Effects make up a large portion of Laswell’s tonal palette. He says the true test for any effect is to use it live. He reasons that the studio is too much of a controlled environment to fully understand how an effect will respond.
Although many pedals circulate in and out of his pedalboard, he relies on a few staples to help achieve his notoriously deep bottom-end bass tone: a DOD 545 Wah Filter with a setting for only bottom end, a Pigtronix Envelope Phaser he uses for back-up bottom end, and a DigiTech Whammy II with detuned settings.
Laswell’s recordings are known for having deeply present bass sounds, but his approach to capturing those tones is as simple as his ideas about feel and repetition. “There are so many variables step by step,” he offers. “It really starts with the bass and how you play it. And then it depends on what strings work well with that bass and how it’s set up, how the action is, etc. A lot of people never even get there. They just start playing without these fundamentals, but if you should get through that, the next thing would be ‘what’s the compatible amplification for that approach?’ And when you get all that done, it’s all about how you interact with the rhythm and the drummer.”

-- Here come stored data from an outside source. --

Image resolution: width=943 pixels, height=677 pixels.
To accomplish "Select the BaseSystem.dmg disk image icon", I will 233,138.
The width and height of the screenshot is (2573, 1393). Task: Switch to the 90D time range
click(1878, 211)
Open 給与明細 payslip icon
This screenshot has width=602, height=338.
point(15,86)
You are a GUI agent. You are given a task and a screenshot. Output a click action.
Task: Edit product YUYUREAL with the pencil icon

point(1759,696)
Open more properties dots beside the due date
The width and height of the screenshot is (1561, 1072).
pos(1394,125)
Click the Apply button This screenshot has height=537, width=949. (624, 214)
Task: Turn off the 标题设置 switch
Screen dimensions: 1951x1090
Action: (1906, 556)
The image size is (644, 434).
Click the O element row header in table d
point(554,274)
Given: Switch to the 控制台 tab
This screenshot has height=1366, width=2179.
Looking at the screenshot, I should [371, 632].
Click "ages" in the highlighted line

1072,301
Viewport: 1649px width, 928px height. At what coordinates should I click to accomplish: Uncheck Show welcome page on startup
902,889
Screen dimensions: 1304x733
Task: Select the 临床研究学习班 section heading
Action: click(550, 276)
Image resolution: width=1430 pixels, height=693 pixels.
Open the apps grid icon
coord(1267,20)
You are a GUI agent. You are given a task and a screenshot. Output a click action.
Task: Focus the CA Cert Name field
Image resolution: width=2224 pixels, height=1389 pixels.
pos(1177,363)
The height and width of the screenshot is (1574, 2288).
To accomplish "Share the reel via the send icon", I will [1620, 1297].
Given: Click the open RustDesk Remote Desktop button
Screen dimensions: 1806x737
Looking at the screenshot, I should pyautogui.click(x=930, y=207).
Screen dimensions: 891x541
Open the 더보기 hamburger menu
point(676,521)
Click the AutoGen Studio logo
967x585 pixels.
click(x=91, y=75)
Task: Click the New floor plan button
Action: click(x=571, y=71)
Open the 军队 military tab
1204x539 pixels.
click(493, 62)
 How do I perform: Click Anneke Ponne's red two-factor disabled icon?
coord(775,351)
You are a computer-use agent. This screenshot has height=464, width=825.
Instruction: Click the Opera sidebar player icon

In addition to The Drawing Center, Laswell and M.O.D. Technologies have also released Jajouka with Material—a live pairing of Laswell’s longstanding collective Material with the Master Musicians of Joujouka, who are based in the Sufi tradition—and Inaugural Sound Clash, which captures a quintet that includes Laswell and Yamaki.
The bassist says M.O.D. Technologies and the projects under its umbrella were inspired by a shift in the music industry. “There is less backing in financial terms,” he says. “We did have some help, but there is no connection to any such thing as a major label or any international facility that can make it available in many territories. It’s downsizing, but it’s not my decision to downsize. It’s a collapse. Everything is twice as hard as it was, but that doesn’t mean you can’t do it."
For musicians wanting to follow his non-conformist model, Laswell shares this advice: “If someone is trying to do music and start a label and start whatever the word career is supposed to be these days, I think you either must get very lucky very quickly or you work as independently as possible, but you will still need money. And that money is not necessarily going to come from somebody who loves your work—somebody who’s going to give you a publishing advance. That model is already 20 years old. You need to find funds, and that can come from relatives, friends, or it can come from other musicians. Money is with the people who have money, and if you want money, you go to those people.”
YouTube It
Laswell’s outfit Last Exit, including guitarist Sonny Sharrock, reed player Peter Brötzmann, and drummer Ronald Shannon Jackson, comes roaring into a pair of intense improvisations from a mid-’80s performance in Frankfurt, Germany. There’s a rare chance to see Laswell play with a pick at the 90-second mark, and he duets with Brötzmann at about 6:30, leading to passages of slapped and tapped strings.